Mais pourquoi diable avait-il un revolver ? Dans la période troublée que nous vivions, tout le monde ne se baladait pas avec une arme. Il n’y avait que quelques catégories de gens, bien déterminées, les flics, les boches et les terroristes, sans parler de quelques truands.
— Je crois, dis-je, que nous aurions tous deux intérêt à discuter plus longuement.
Je me tournai vers Claudine. Elle tremblait.
— Ne me racontez pas d’histoires, dit le gros homme — et je m’aperçus alors qu’il avait un accent allemand très prononcé que je n’avais tout d’abord pas perçu. Je sais parfaitement qui vous êtes. Claudine m’a téléphoné tout à l’heure, je savais que vous alliez venir. Alors je suis venu vous chercher.
— Ah ! c’est Claudine qui…
Je me sentis pénétré d’une grande tristesse. Ça, c’était moche. Être cocu du fait d’un gamin, passe encore, mais d’une brute de cette espèce, et être, en plus de ça, dénoncé, il y avait de l’abus.
Car elle m’avait dénoncé, ça ne faisait pas de doute.

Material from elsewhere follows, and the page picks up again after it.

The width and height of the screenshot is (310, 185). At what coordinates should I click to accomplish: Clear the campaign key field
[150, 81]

Ce bonhomme-là devait faire partie d’un quelconque service de police. La môme m’avait fouillé pendant mon sommeil. Elle avait trouvé mon feu, elle savait que j’étais allé à Perpignan. Elle en avait tout de suite déduit que j’étais quelqu’un de pas très catholique.
La seule question à laquelle je n’avais pas de réponse c’était celle-ci : pourquoi m’avait-elle balancé ? Elle n’avait rien à me reprocher, excepté l’histoire de Consuelo dont elle n’était pas sûre, encore. Peut-être était-ce par vengeance ?
— C’est votre amie ? demandai-je en désignant Claudine d’un signe de tête.
— Oui, monsieur, c’est mon amie, fit cette brute, en se rengorgeant.
— Compliments, dis-je, elle est belle. C’est une belle petite putain.
La fille blêmit.
— Je commence à comprendre pas mal de choses, continuai-je, notamment le coup de la machine à écrire. Elle vous sert sans doute de secrétaire ? C’est vrai qu’un aussi beau châssis, ça vaut la peine qu’on ne l’utilise que la nuit.
— Vous êtes grossier, dit l’inconnu. Vous mériteriez que je vous abatte comme vous avez abattu le chef de la Milice et probablement d’autres personnes. Vous êtes un petit espion sans envergure.
— Vous ne tirerez pas, dis-je paisiblement. Vous avez trop besoin de moi pour avoir des renseignements. Vos chefs vous enverraient voir s’il fait bon, en Russie, sous l’uniforme de la Wëhrmacht, si vous commettiez cette gaffe.
— Vous avez raison, dit l’Allemand, mais rassurez-vous, vous ne perdez rien pour attendre. C’est ça, la galanterie française ? Vous entrez de force chez les femmes et vous vous installez ?
— Ah bon ! dis-je, ironiquement, parce que je suis entré de force ? Je n’ai pas essayé de la violer, non, par-dessus le marché ?
— Ne riez pas, menaça Boule de Suif, sinon…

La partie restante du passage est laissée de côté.